One source of data means less risk and improved monitoring. For example, firms will not have to worry about market data being priced differently in different systems, and there is only one source for a firm’s investment strategies.
This could then have a knock-on effect for improving investment performance as timing can be vital for investment opportunities. Improvements in investment performance can only be positive, especially as this is consistently the main criteria clients use when both selecting a wealth manager and staying with them for the long term.
A record that firms will rather not see is one in total costs. However, the reality is with their current set-up this is very much the case and year after year all-time high levels of costs are recorded, squeezing margins in the process. It goes without saying that operational efficiencies from having more streamlined systems usually mean cost savings.
More organisations also seem to be recognising that bespoke portfolio management is more costly so many are moving towards model portfolios to get even more simplification, automation and a reduction in costs. The upside is that this also improves scale, manages risk and gives everyone a consistent client experience.
The wealth management industry is very much in a period of change so now is an ideal time for firms to consider how to achieve sustainable efficiencies in their operations, removing cost from the business without damaging the client experience or the organisation’s ability to grow.
Identify what problems you are trying to solve. What outcomes do you want? Agree on them at the outset with your technology partner and refer back to them as the project progresses. This ensures everyone is focused on the desired outcomes so implementation is easier and faster.
Front, middle or back office? Usually, it’s where the quick wins are and what will be most visible to clients but wherever you choose, make sure everyone is on board.
Honestly assess the internal resources & capabilities you have to achieve the outcomes. For example, before you get too far in check whether you will have the internal engineering capability to help the technology partner manage platform integrations.
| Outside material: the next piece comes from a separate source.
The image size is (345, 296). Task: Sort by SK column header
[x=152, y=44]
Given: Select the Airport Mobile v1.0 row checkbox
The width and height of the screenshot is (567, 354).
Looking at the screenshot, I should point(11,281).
Share your difficulties with your technology partner.
They might suggest different ways of approaching the project or different ways of doing things. Sometimes these might challenge current processes or what you had in mind. Remember that you’re all working for the same desired outcomes so be open to best practices and their advice.
Change management is not easy. Explore with your teams and technology partner why and if certain processes are really necessary or important.
To get everyone on board, instil in the team the importance of their input and why it matters. Show them what ‘good’ looks like and why the outcomes are more important - help them to see the bigger picture.